Il metodo per chiamare gli spiriti era uno dei più diffusi:
tavolino competente che batteva tanti colpi di piede a seconda del posto
occupato nell'ordine alfabetico delle lettere formanti la risposta, e mani dei
presenti legate a catena: mignolo dell'uno contro mignolo dell'altro e pollici
dello stesso proprietario uniti tra di loro. Per il piano che ero riuscita
finalmente a ideare avrei dovuto tenermi libera una mano. Niente di meglio che
una fasciatura ingannevole nel suo aspetto di autenticità, ma fatta in modo
tale da poterla togliere e rimettere come un guscio.
E venne la sera
fatidica. Confesso che discesi i pochi gradini viscidi di umidità che portavano
al locale di Artemisio, con il batticuore. Avevo
calcolato un ritardo tale da non cadere nella mancanza di riguardo, ma che non
desse agio ai presenti di interessarsi troppo della mia mano. Per me era
scontato il fatto che mi sarei seduta al mio solito posto, ossia proprio in
corrispondenza di una delle tre gambe del tavolino. Nel mio piano questo era
fondamentale. Mi sarei scusata di dover usare una sola mano, disponendo così
dell'altra che avrei liberata agevolmente dalla fasciatura tenendo questa
stretta tra le ginocchia, dopo di che tutto avrebbe camminato da solo. Messo a
punto il mio piano mi ero divertita ad immaginare la faccia di Artemisio quando si fosse accorto che non poteva più muovere
la gamba del tavolino con le ginocchia come aveva imparato così bene a fare.

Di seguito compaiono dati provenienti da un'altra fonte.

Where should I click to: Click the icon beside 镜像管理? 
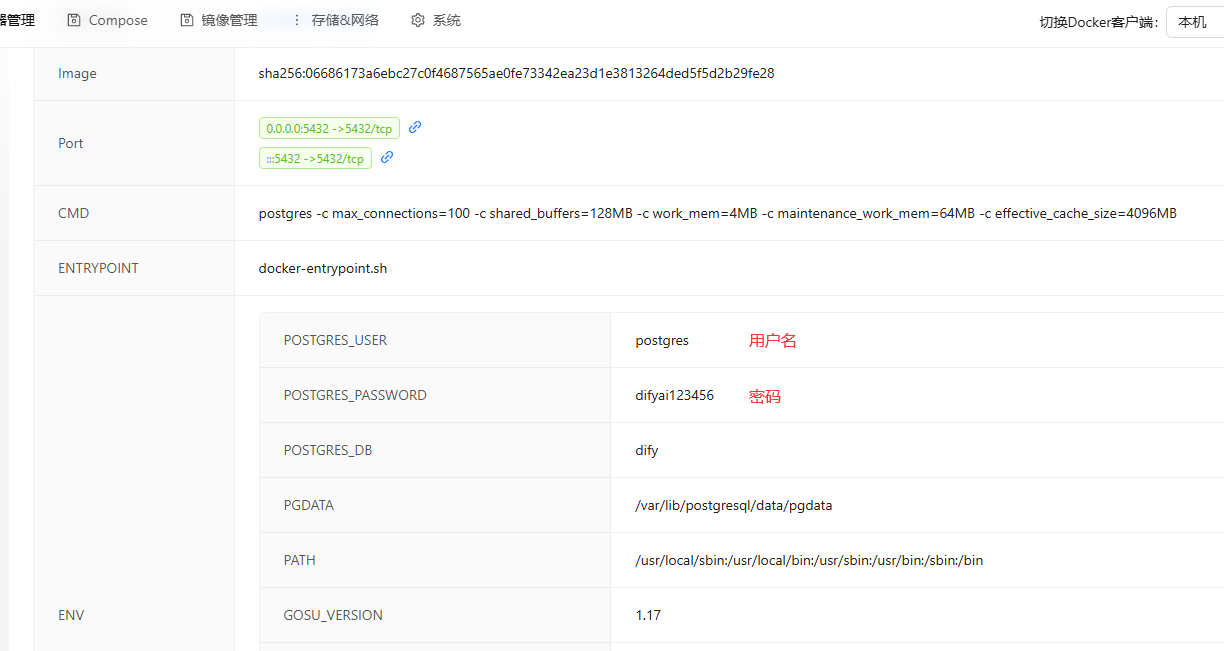(x=187, y=20)
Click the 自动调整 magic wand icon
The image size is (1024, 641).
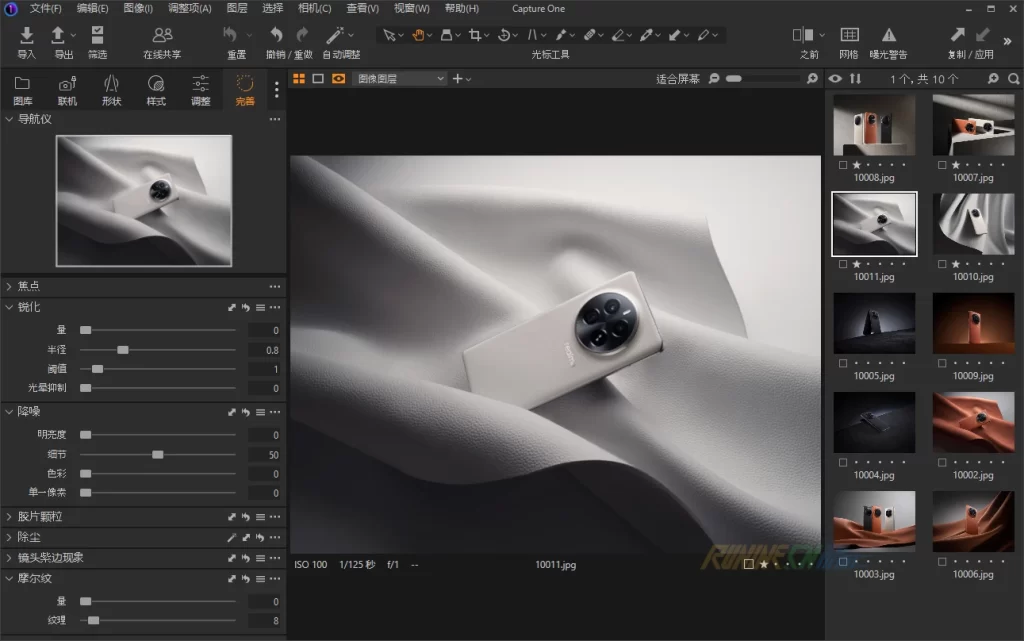point(334,36)
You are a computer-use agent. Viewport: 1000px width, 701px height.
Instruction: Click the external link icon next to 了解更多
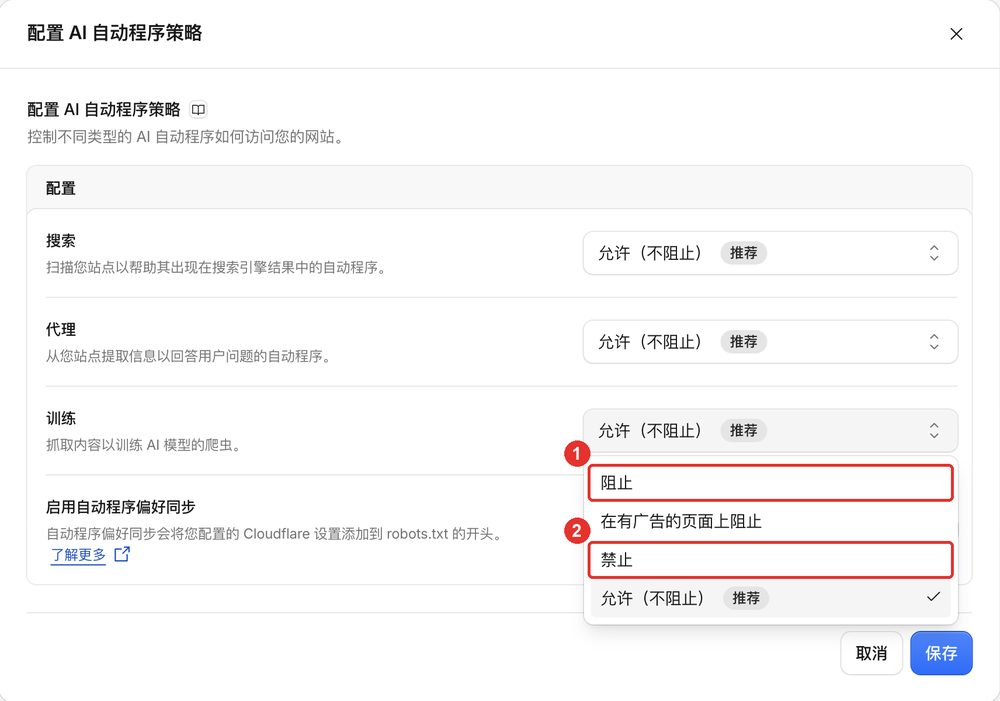pos(122,554)
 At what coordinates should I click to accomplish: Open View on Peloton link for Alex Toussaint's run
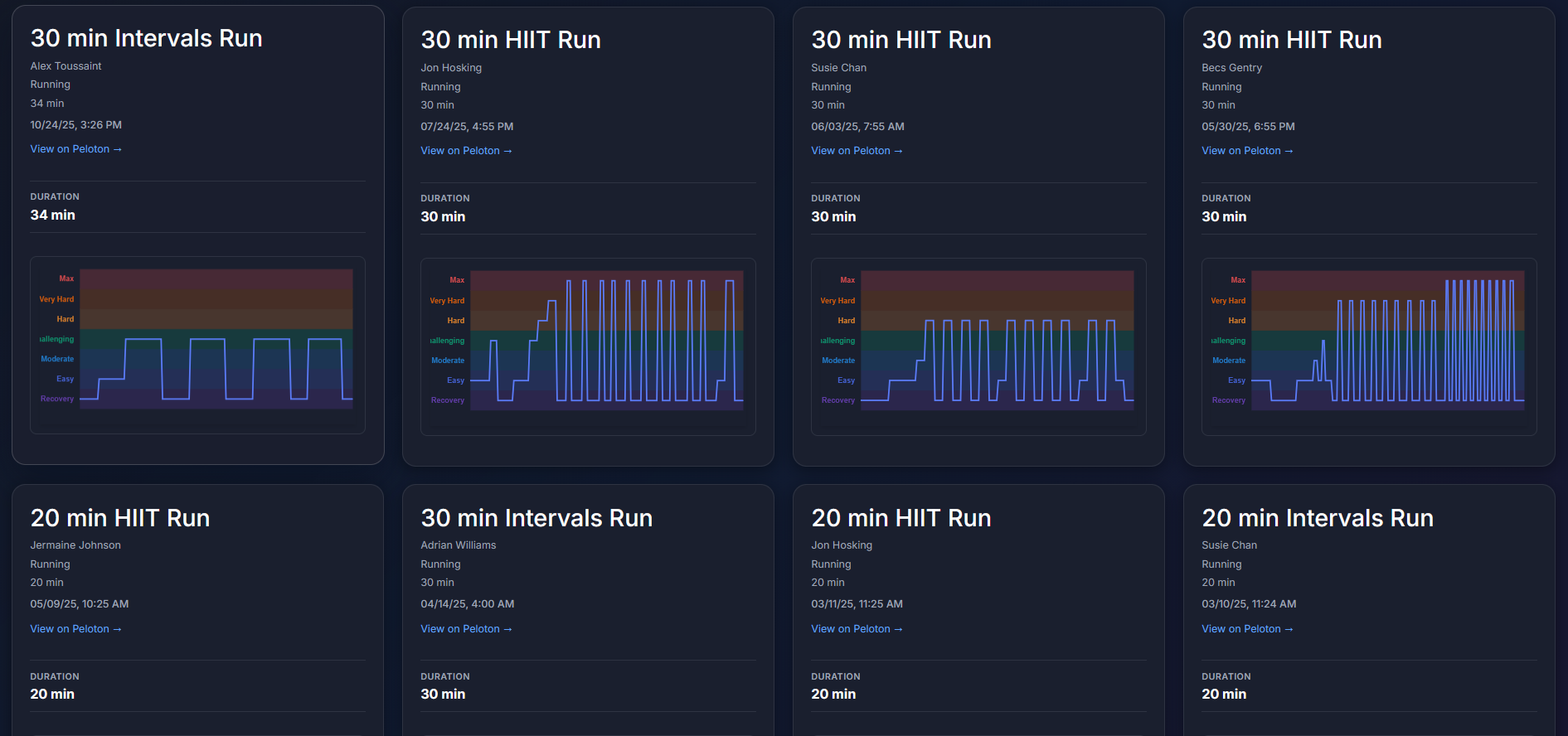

Non mi illudevo di convincere la ciurma ad un ammutinamento immediato; il mio
piano prevedeva solo di seminare un ragionevole dubbio in quelle menti
ottenebrate. Il seguito era affidato al loro buon senso.
Purtroppo fui presa in
contropiede. Fu un colpo tremendo: mai avrei immaginato che la furbizia e
l'intelligenza di quello sgorbietto arrivassero a
tanto.
Successe che, non appena
entrai nel locale, vidi il mio posto occupato dal babbeo della compagnia. Mi
ripresi alla bell'e meglio guardando dritto in faccia il mio antagonista e
chiedendogli, mi parve con discreta disinvoltura, dove avrei dovuto sedermi.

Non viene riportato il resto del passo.